1992
Le mariage entre théâtre de marionnettes et philosophie ne nous surprend plus quand la référence traditionnellement invoquée est la communauté d’illusions : mythe de la Caverne, mythe du Double romantique, etc… Or, l’urgence de dégager le théâtre de marionnettes de la fausse poésie, ou de la psychologie hâtive sur le double, rapprocherait plutôt le marionnettiste contemporain d’une réflexion sur le réel, sur le “complément d’objet, tangible ». En marionnette, l’artifice est nature, l’illusion matière ; l’Imaginaire a les pieds sur terre.
J’ouvre les livres de Clément ROSSET et j’y retrouve ma propre tournure d’esprit, ma déformation professionnelle en quelque sorte : débusquer le dérisoire, cerner les « lapalissades du réel ».
né en 1939. Il est maître assistant à l’Université de Nice de 1967 à 1998.
Il a publié aux P.U.F., La Philosophie tragique, Schopenhauer, Philosophe de l’absurde, L’esthétique de Schopenhauer, L’anti-nature ; chez Gallimard, Le réel et son double; aux Editions de Minuit, Le réel . Traité de l’idiotie (1978), L’objet singulier (1979-85), La force majeure (1983), Le philosophe et les sortilèges (1985), Le principe de cruauté ( 1988 ), Principe de sagesse et de folie (1992)
La nécessité de jouer en marionnettes des éléments de la pensée de Clément Rosset reste aussi impérieuse qu’il y a dix ans.
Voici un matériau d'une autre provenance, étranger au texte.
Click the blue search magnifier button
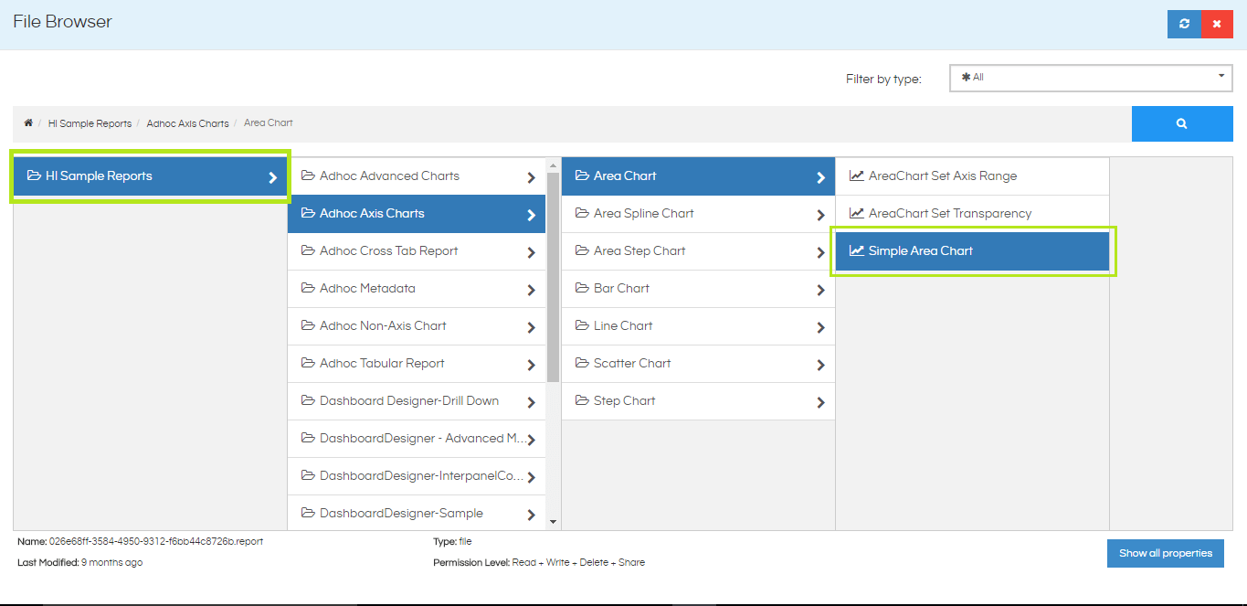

Après avoir évoqué la possibilité d’une reprise avec le philosophe lui-même, nous sommes convenus de garder l’organisation du montage tel quel, ainsi que le choix des citations, établis dès 92 à partir de livres déjà très marquants.
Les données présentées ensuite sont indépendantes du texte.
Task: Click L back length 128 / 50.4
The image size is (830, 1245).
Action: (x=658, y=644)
L’œuvre de Clément Rosset s’est développée ultérieurement, mais le public la découvrira ou retrouvera avec plaisir les évidences et les constats ironiques sur le réel et la diversité infinie des quêtes d’illusion.
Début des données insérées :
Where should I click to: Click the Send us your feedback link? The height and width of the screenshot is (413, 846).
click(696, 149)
Les personnages artificiels, philosophes ou simples quidams, agissent piteusement dans un décor inspiré par les textes eux-mêmes, si précis sur les implications du lisse et du rugueux, du miroir et de l’opacité… A l’occasion de cette reprise, et avec l’expérience d’autres productions jouées entre-temps, il nous paraît pertinent d’interpréter et de manipuler à deux comédiens/manipulateurs, pour améliorer la diversité vocale et le rythme des enchaînements, et d’apporter le confort et le plaisir visuel d’une vidéo discrète mais nécessaire pour savourer physionomies et attitudes des personnages dans la fragilité de leur petitesse.
Les gros plans sur les personnages (vidéo), leurs reflets dans les miroirs du plateau de verre fumé, ainsi que quelques actions en décor naturel enrichirons le spectacle en mettant tous les spectateurs, quelques soient leurs places, dans la confidence du propos.
Ce spectacle présente quelques aspects de la pensée de Clément ROSSET, philosophe français contemporain – né en 1939 – matérialiste, sceptique, mais qui a lui-même parlé de son » pessimisme jubilatoire « .
(Situons le dans une ligne de pensée qui commence avec PARMENIDE – V éme siècle av JC – « II faut dire et penser que ce qui est est, car ce qui existe existe, et ce qui n’existe pas n’existe pas : je t’invite à méditer cela.
Tu ne forceras jamais ce qui n’existe pas à exister. » puis de LUCRECE, MONTAIGNE, NIETZCHE).
Dans la première partie du spectacle, j’ai recueilli les observations malicieuses de Clément ROSSET sur la façon dont tout un chacun refuse le réel (c’est-à-dire la connaissance de l’inévitable, en fin de compte, la mort ).
L’homme se débrouille pour fuir la réalité trop simple, trop insupportable, représentée par les objets, les lits, les matières rugueuses, opaques, monotones (le sable, les parois, etc ).
L’homme débranche sa logique pour ne pas voir ( sinon, il se suicide, ou devient fou, autres alternatives plus radicales ). Il se construit une autre image du monde en développant la pratique de l’illusion comme l’a enseigné PLATON. Il double la réalité grâce aux images en miroir, plus séduisantes.
Dans la deuxième partie, nous évoquons – trop rapidement peut-être – des systèmes de pensée qui organisent le refus du réel et la quête d’un sens.
Les aphorismes de GUIGNOL dans la tradition de la sagesse populaire, croisent les évidences simples que Clément ROSSET tente de nous faire redécouvrir, en insistant sur les « lapalissades du réel ».
Le sens général du spectacle restera au scepticisme, au nécessaire examen critique personnel.